-- Begin Items --
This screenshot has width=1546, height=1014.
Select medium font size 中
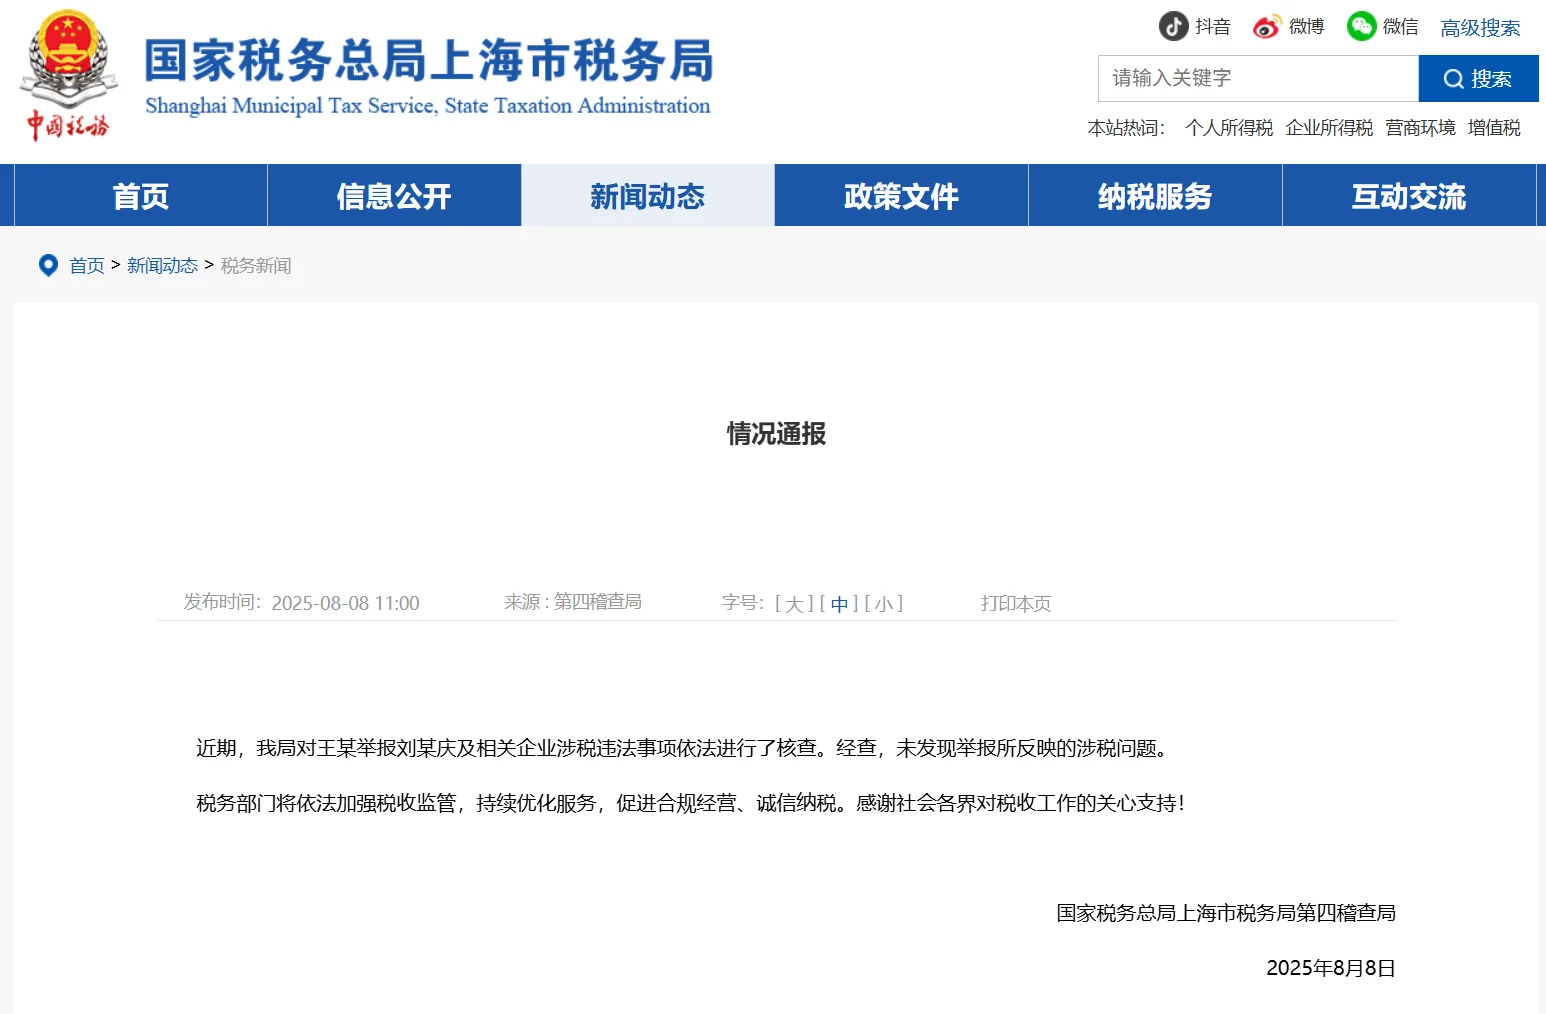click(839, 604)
-- End Items --
-- Begin Items --
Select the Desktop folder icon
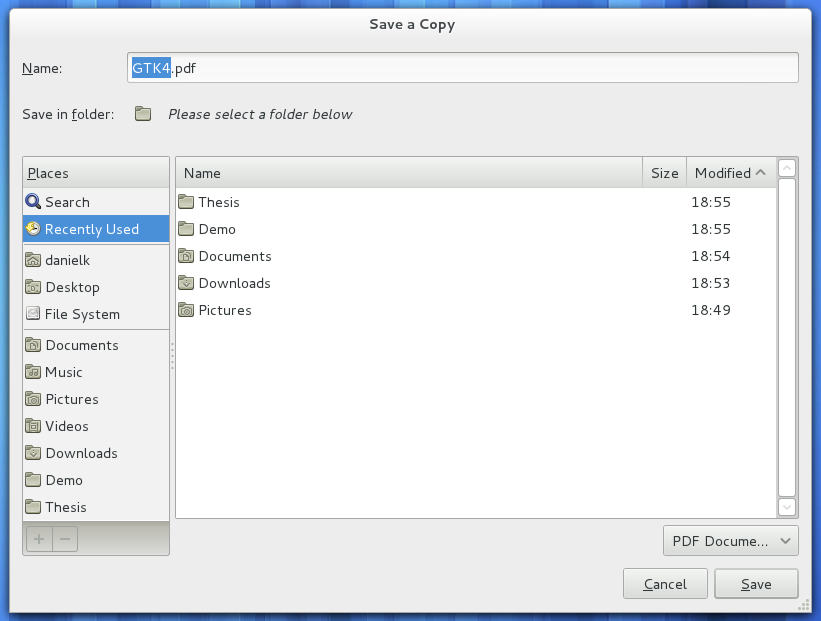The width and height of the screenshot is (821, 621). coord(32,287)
-- End Items --
-- Begin Items --
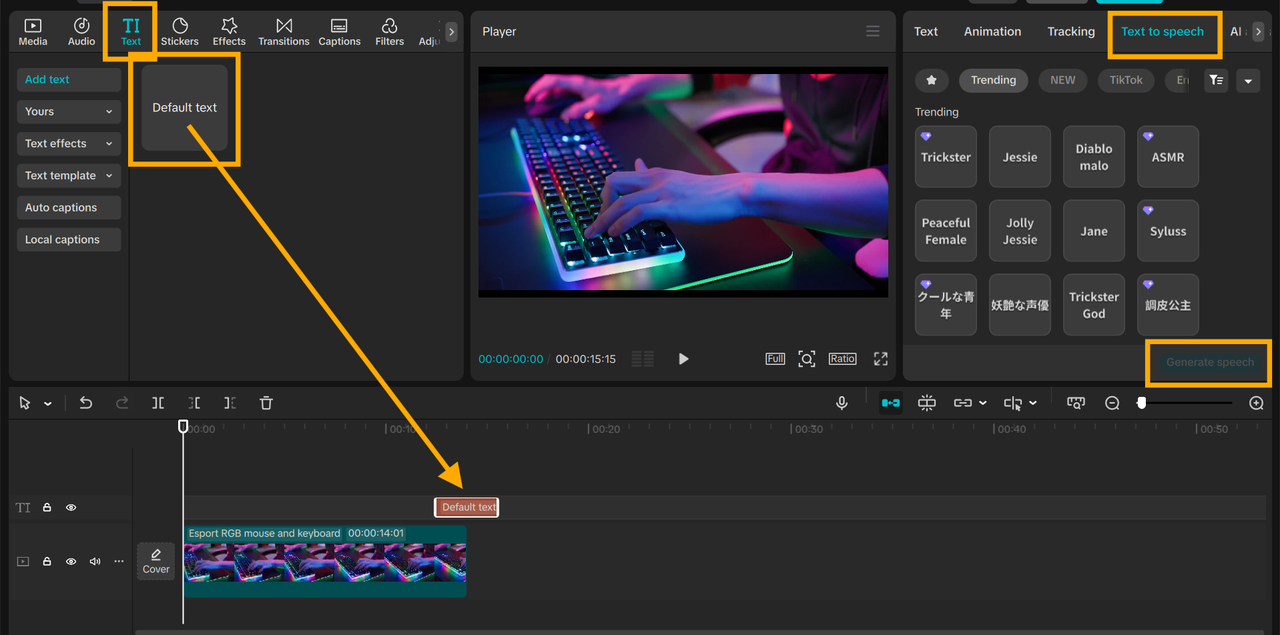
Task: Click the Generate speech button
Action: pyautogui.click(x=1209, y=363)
-- End Items --
> _Given instruction_
Copy out the data verbatim, everything from the line containing "This screenshot has width=1546, height=1014." down to the line containing "click(839, 604)", and omit the pictures from your answer.

> _Reply to the exercise_
This screenshot has width=1546, height=1014.
Select medium font size 中
click(839, 604)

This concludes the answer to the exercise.